A deux jours de l’ouverture des Jeux Olympiques d’hiver à Pyeongchang (Corée du sud), une armada de plus de 200 pom-pom girls nord-coréennes est arrivée ce matin pour encourager les athlètes des deux Etats rivaux durant les olympiades.

Les 229 jeunes pom-pom girls ont traversé ce mercredi la Zone démilitarisé (DMZ) séparant la péninsule au poste-frontière de Dorasan, au nord de Séoul. Ces femmes ont été triées sur le volet selon des critères bien définis : leur appartenance familiale, leur aspect physique et enfin leur fidélité au Parti des travailleurs (parti unique en Corée du Nord). Elles représentent la vitrine du régime dictatorial de Kim Jung Un.

La diplomatie du sourire

Ce n’est pas la première fois que le régime envoie des pom-pom girls au sud. Déjà en 2002 un groupe avait été envoyé à Busan pour les jeux asiatiques, en 2003 à Daegu pour l’universiade et enfin en 2005 à Incheon pour les championnats d’athlétisme asiatique. Elles permettent à la Corée du Nord de montrer son ouverture sur l’Occident. C’est une certaine forme de modernité pour ce régime qui a inscrit dans sa Constitution qu’elle était une puissance nucléaire.

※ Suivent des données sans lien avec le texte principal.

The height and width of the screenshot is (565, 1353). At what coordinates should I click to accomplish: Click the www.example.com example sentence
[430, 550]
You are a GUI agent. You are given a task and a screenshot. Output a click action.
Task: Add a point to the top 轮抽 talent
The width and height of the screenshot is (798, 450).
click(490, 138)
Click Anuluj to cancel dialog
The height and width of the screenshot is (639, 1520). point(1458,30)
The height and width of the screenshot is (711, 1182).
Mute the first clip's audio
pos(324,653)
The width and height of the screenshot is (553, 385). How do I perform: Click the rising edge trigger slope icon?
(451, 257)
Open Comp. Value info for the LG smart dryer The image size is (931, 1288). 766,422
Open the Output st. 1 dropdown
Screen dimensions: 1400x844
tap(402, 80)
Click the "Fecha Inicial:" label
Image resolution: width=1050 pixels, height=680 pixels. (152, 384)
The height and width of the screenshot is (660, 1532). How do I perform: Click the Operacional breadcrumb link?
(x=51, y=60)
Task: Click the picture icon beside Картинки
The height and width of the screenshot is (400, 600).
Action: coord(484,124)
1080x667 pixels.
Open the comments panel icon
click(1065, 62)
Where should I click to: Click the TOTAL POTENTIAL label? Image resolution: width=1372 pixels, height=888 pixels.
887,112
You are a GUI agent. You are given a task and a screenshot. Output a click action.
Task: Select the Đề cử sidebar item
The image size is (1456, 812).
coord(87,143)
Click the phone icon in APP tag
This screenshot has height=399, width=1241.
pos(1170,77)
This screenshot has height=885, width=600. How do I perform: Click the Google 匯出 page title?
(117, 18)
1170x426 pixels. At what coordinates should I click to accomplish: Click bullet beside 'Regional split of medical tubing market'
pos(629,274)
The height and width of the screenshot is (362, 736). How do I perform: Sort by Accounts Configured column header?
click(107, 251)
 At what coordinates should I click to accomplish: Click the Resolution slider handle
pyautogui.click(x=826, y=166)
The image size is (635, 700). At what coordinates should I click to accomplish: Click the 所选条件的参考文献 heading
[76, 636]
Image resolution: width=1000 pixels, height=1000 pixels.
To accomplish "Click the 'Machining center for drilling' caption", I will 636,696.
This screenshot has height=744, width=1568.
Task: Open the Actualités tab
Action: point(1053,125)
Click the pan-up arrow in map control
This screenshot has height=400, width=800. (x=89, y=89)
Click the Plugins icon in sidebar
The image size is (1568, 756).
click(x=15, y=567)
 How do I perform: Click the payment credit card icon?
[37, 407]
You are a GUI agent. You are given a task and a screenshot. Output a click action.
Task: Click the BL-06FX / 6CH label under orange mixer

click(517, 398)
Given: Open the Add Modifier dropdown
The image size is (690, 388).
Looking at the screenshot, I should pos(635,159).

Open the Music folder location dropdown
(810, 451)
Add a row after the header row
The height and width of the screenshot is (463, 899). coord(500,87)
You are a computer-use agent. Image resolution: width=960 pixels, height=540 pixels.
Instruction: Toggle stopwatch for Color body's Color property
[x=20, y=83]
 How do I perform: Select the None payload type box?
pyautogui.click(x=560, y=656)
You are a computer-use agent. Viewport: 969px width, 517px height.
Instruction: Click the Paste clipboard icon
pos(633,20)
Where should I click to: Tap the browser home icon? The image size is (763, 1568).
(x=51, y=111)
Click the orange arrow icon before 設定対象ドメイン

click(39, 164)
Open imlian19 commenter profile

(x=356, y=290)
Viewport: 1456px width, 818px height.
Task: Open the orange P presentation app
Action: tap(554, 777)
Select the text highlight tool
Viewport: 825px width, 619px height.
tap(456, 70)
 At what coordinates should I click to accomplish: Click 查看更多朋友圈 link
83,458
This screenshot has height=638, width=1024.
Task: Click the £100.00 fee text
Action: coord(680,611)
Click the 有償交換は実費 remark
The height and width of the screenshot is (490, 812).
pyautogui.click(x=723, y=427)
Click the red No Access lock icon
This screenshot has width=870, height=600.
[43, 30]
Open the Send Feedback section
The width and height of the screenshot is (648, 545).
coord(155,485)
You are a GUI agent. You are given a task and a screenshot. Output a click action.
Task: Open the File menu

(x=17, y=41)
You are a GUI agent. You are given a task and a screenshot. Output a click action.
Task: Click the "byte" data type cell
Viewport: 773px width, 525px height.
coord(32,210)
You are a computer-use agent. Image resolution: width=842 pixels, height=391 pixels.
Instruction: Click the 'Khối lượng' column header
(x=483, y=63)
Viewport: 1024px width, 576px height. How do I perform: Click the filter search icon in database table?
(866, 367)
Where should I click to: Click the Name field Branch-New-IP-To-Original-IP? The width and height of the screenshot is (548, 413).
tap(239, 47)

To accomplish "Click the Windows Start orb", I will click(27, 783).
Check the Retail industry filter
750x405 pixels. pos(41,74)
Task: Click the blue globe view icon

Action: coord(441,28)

Les hockeyeuses des deux Corée s’unifient pour les JO d’hiver (Credit : LCI)
Une Armée de beautés

Le nombre de sportifs nord-coréen participant aux Jeux Olympiques est seulement de 10, chiffre auquel s’ajoute 12 hockeyeuses sur glace qui feront partie de l’équipe coréenne unifiée. Un chiffre famélique par rapport aux 239 femmes qui vont les supporter tout au long des quinze jours de compétition avec des chorégraphies millimétrées. Une véritable « Armée de beautés », comme les surnomment les journalistes sud-coréens. Ces cheerleaders auront pour mission de pousser derrière les athlètes aussi bien nord-coréens que sud-coréens. Finalement s’il y a deux Corée présentes aux Jeux Olympiques, il n’y aura qu’une seule choré.